- [Task 1]
Name every spot, other than outside, where the forum post about a puppy's random peeing says the puppy has peed.
- [Task 2]
Resume the forum thread about a puppy's random peeing from where it stops.

- [Page]
--------------------------------
# random peeing



## momo-chan (Jun 1, 2015)

Hey guys my puppy is about 6 months old. He is used to going to the bathroom outside, but if unable pees in my room. For some reason he has began peeing on my bed. He has been punished by being put outside. However, some of the occurrences are very strange. He managed to pee under a pillow, I have no idea how he did it but he did. He peed on the bed last night and I washed it. We were in the bed and he was nodding off to sleep when I felt warm. He peed on me and on my bed. I didn't really see if he was asleep or if he did it intentionally but it seems very weird he knows not to pee on the bed at least I'd like to think he does. He usually lets me know if he has to go.


----------



## 1605 (May 27, 2009)
--------------------------------
- [Material provided]
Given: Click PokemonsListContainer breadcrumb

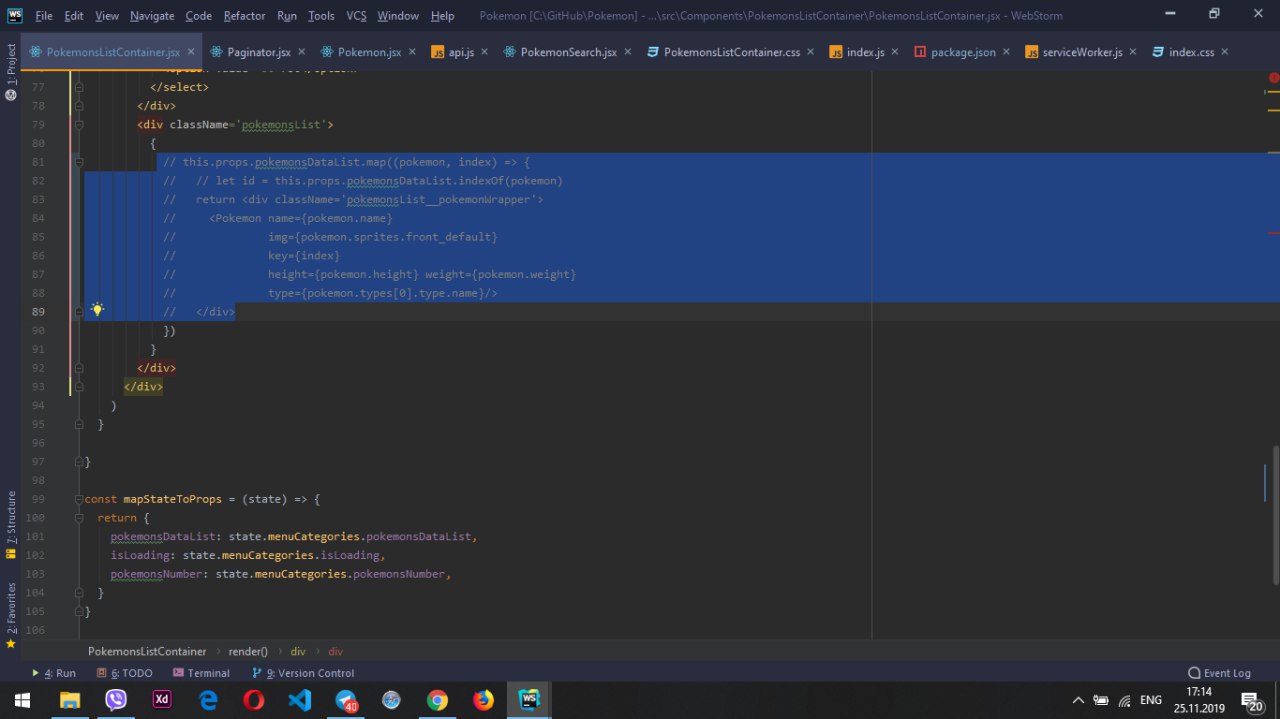Looking at the screenshot, I should pyautogui.click(x=147, y=651).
--------------------------------
- [Written answer 1]
- The poster's room
- The poster's bed
- Under a pillow
- On the poster

- [Written answer 2]
momo-chan said:


> Hey guys my puppy is about 6 months old. He is used to going to the bathroom outside, but if unable pees in my room. For some reason he has began peeing on my bed. He has been punished by being put outside. However, some of the occurrences are very strange. He managed to pee under a pillow, I have no idea how he did it but he did. He peed on the bed last night and I washed it. We were in the bed and he was nodding off to sleep when I felt warm. He peed on me and on my bed. I didn't really see if he was asleep or if he did it intentionally but it seems very weird he knows not to pee on the bed at least I'd like to think he does. He usually lets me know if he has to go.


Go back to crate training 101 -- at 6 months of age it's unlikely he is fully housebroken.

Also, keep a log of times in/out, time & type of accidents, etc. That will help you adjust his outing schedule for maximum success.

Bonne chance,


----------



## InkedMarie (Sep 9, 2011)

to add to Submariner: close the doors until he's reliable.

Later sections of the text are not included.